- [How to complete this task]
Look through the data below and work out how many lines contain the string "Click". Give the number alone.

- [Dataset]
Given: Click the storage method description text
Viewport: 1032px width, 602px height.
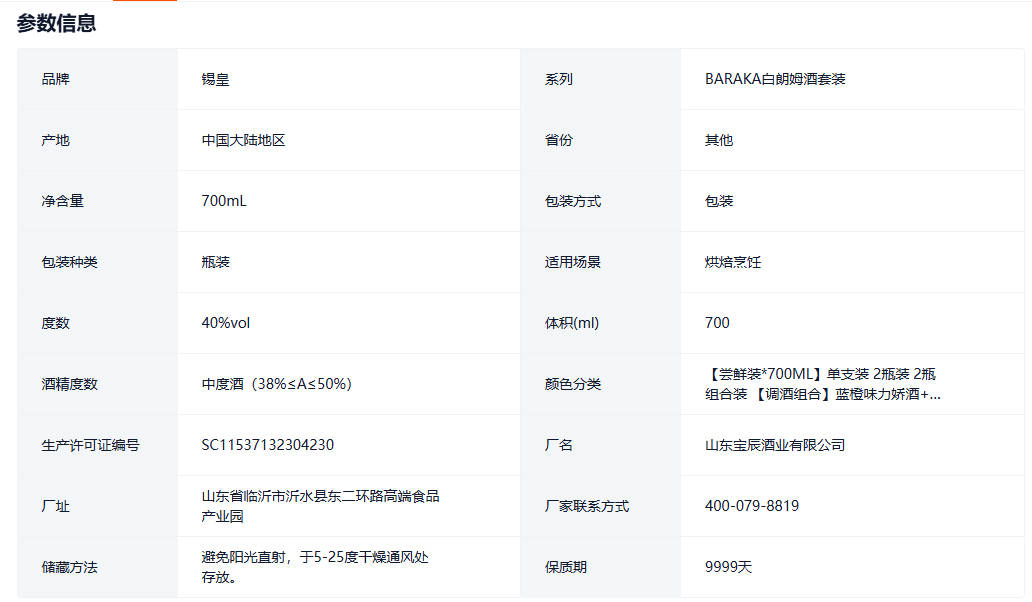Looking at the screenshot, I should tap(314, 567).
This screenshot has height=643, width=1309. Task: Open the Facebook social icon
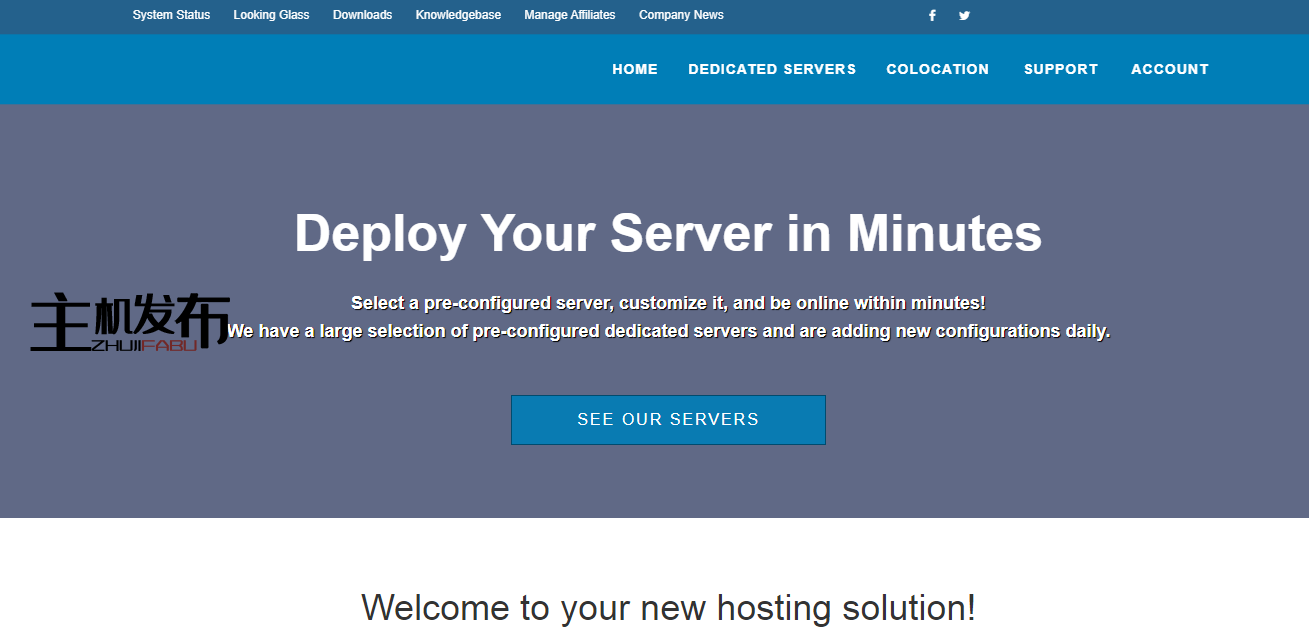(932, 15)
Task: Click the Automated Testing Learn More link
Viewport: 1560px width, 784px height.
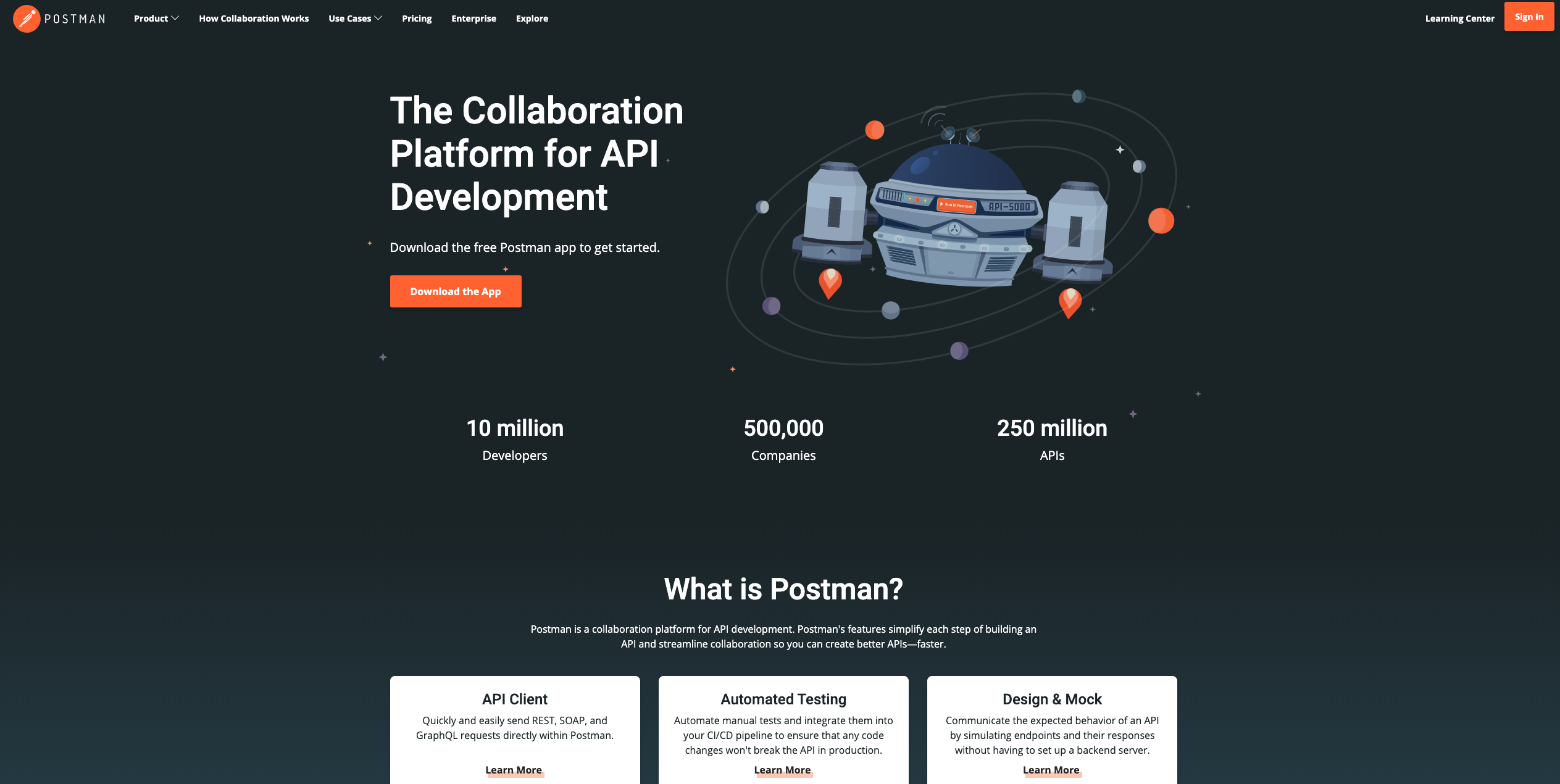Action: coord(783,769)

- [Solution to the problem]
2